What you have to do | Your answer should hold only the lines from the one containing "Task: Click the 296 in stock text" through the last line below, copied exactly; pictures stay out.

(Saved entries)
#####

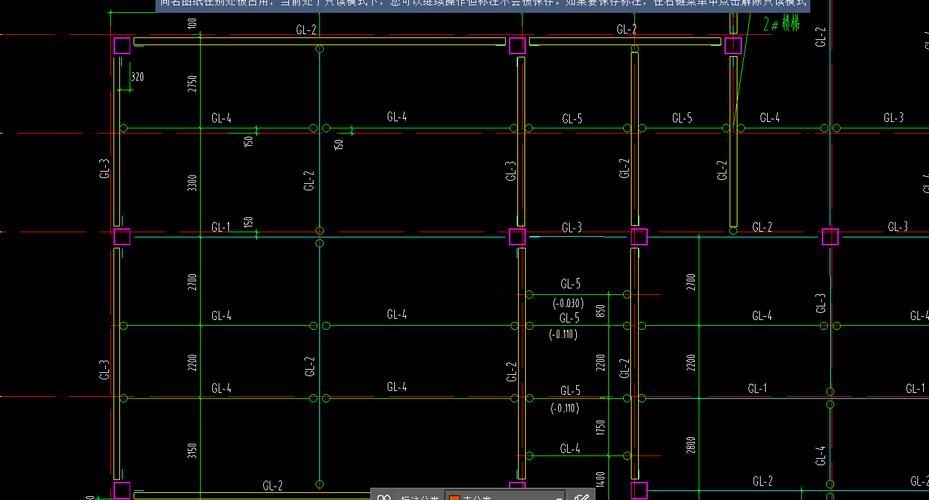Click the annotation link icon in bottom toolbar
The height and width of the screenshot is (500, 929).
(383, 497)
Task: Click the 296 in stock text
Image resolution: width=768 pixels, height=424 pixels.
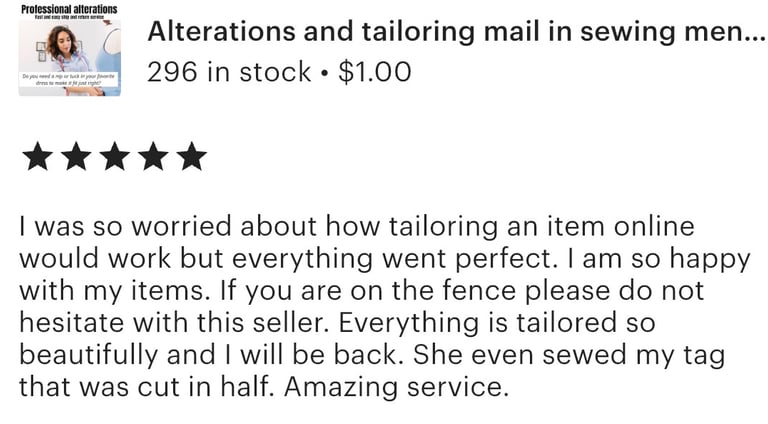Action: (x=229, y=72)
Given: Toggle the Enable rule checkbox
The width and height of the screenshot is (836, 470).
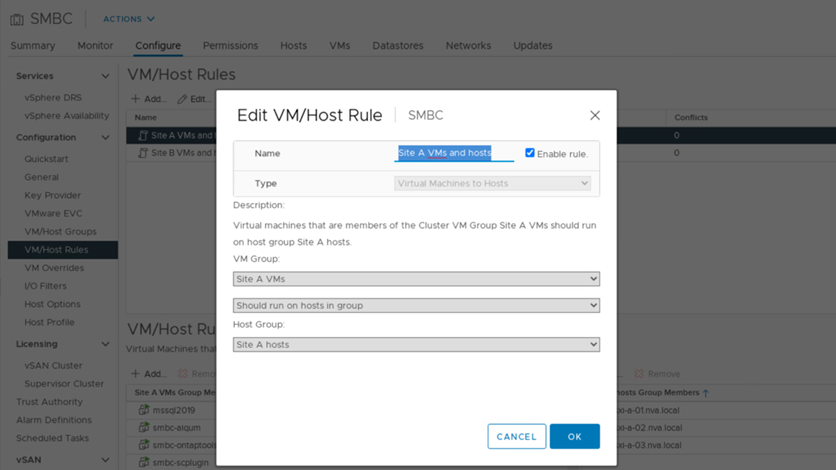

#####

Response area |
Task: Click the 296 in stock text
Image resolution: width=768 pixels, height=424 pixels.
Action: (x=229, y=72)
Given: Toggle the Enable rule checkbox
The width and height of the screenshot is (836, 470).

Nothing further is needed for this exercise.